> BRANO PROPOSTO
● ● ●
A Strasburgo, a Roma, a Palermo, a Castelbuono è necessario far sorgere una nuova idea di mondo, di società, di vita. Non si può avallare, votare per l’invio di armi anche d’offesa, non si può avallare votare a favore dell’industria militare, non si può non opporsi al Ddl 1660 di repressione e disciplinamento sulla società: da un lato si declama la libertà (anarchia capitalista) e dall’altro la si vuole circoscrivere, delimitare: si vuole reprimere il dissenso all’anarchia capitalista. Non si può avallare il capitalismo caritatevole, la beneficenza di un telescopio quando più che altro si ha bisogno di industrie produttive da mettere in condizione ottimale per potersi ulteriormente sviluppare. Tutti questi no non sono no tanto per non volere, sono no che significano sì, sì alla vita, sì alla pace, sì all’uguaglianza e sviluppo, sì alla convivenza civile reciproca.
● ● ●
> DATI FORNITI
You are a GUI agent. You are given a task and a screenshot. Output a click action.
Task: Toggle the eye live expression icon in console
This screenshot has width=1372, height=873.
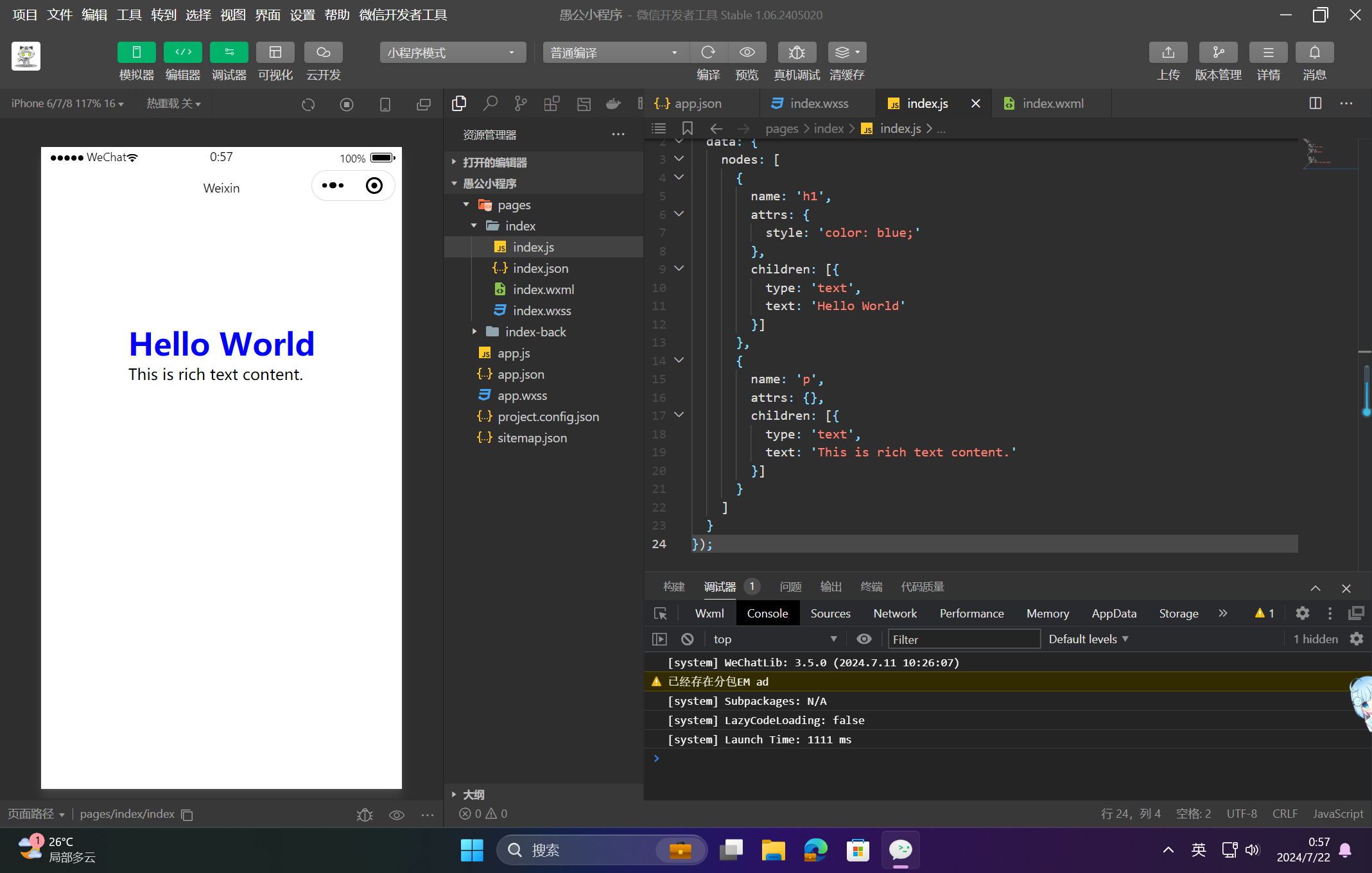coord(864,639)
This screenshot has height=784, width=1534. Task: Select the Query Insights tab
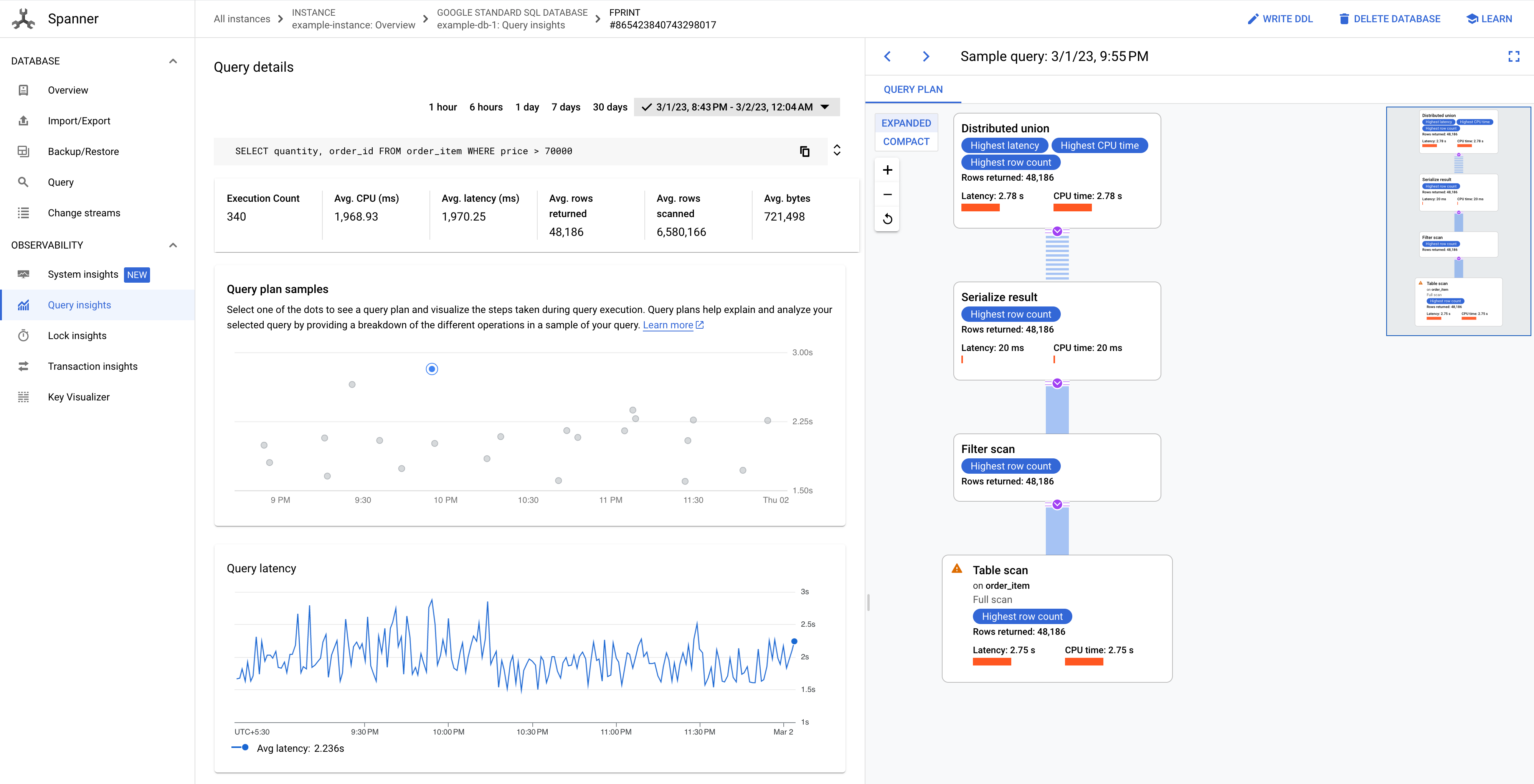pyautogui.click(x=80, y=305)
● ● ●
> QUESITO SCRITTO 1
Secondo il brano sulla nuova idea di società, a quale disegno di legge non si può non opporsi?
> QUESITO SCRITTO 2
Prosegui il brano sulla nuova idea di società a partire dalla sua ultima frase.

> RISPOSTA ALL'ESERCIZIO 1
Al Ddl 1660 di repressione e disciplinamento sulla società.

> RISPOSTA ALL'ESERCIZIO 2
In un mondo non più bipolare e nemmeno unipolare, bensì multipolare è ora, è arrivato il momento di riconsiderare il ruolo atlantico dell’Italia. Riprendere a parlare di alleanze, riportare in auge il dibattito sulla Nato, guardarsi attorno e aprire gli occhi verso dove dirigere lo sguardo, se ad est o ad ovest, o verso entrambi nel rispetto di tutti. Veniamo dalla tradizione di Berlinguer, di Pio La Torre, di Capanna e Pertini, del comitato della pace castelbuonese contro i missili a Comiso, e da lì si può ripartire. Da quando l’occidente ha preso in mano le redini del mondo non ha concluso nulla di buono in tutti i sensi, (economico, politico, sociale), la Nato men che meno.
Dovrei concludere con un accorato appello a tutte le forze sociali e politiche, a tutti i cittadini a rimboccarsi le maniche, vorrei ma non lo faccio. Mi sembra che quanto detto sia più che sufficiente.